LPL, the biggest player in the game, has just sent strange signals to Cetera and the rest of the marketplace. At the very least, its decision to target “high-value” Cetera reps and not those at Advisor Group or some other rivals casts doubt on whether it is serious about acquiring the former firm, one investment banker says.

For Marron, the decision may be whether to go or whether to stay. At the moment, Lightyear Capital’s 83-year-old leader is sitting in the catbird’s seat. He has a highly successful track record and doesn’t have to do anything.

But Marron has been doing deals on Wall Street since the 1960s and he's proven he can play his hand as well as anyone. He was once considered a boy wonder on Wall Street; he started his own brokerage firm at 25 and then became president of Mitchell Hutchins at 33. Later he merged Mitchell Hutchins with PaineWebber, which he ran for decades. As a firm known for its equity research, sales and trading skills, PaineWebber was viewed as one of the few large Wall Street firms where research possessed a high degree of integrity because it was not subordinated to the higher margin investment banking business.

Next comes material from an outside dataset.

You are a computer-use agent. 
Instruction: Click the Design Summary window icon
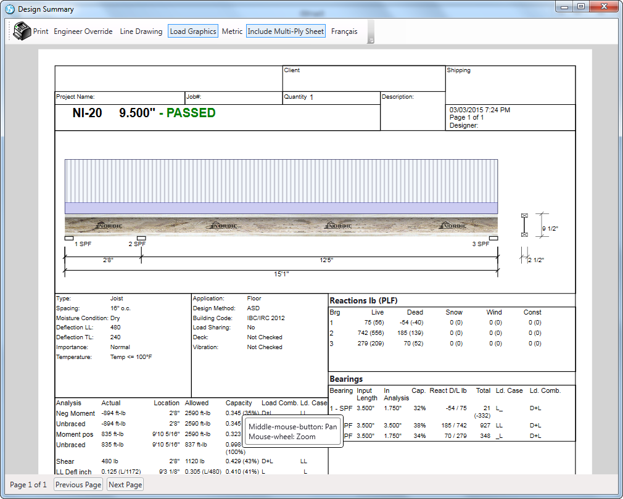9,9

If Marron buys Cetera, the combined entity would have about 12,000 reps and become a major rival to LPL. Some think that outcome is precisely the one LPL wants to avoid.

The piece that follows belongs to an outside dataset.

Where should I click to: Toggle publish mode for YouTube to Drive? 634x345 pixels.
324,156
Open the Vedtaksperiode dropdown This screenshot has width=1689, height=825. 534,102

Were Marron to make a deal with LPL, he would be a legend in the private equity business and the “go-to guy” for potential investors and top talent in the IBD world. He reportedly negotiated the deal to sell Cetera to the hard-charging Schorsch in less than a month.

As for LPL, its desire is to warn other B-Ds that recruiting its reps is fair game, but “spiking the football and dancing in the end zone is another matter,” as one recruiter says. That may explain why it singled out Kestra, he adds.

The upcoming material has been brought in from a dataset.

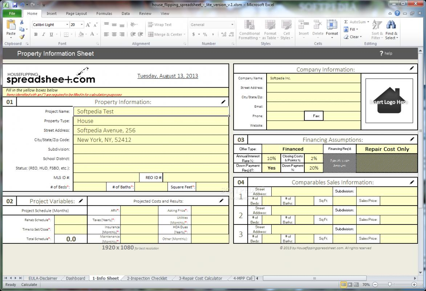
Task: Click the zoom slider in status bar
Action: click(390, 284)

Fair or not, LPL executives apparently perceived Kestra as one of a handful of midsize firms that was aggresively public about recruiting NPH reps. Given that it is owned by a cost-conscious private equity firm, recruiters think it might have set an example for LPL to scare numerous other midsize firms.

But the bigger question is how the Cetera saga plays out and whether it could turn into a game of 3D chess.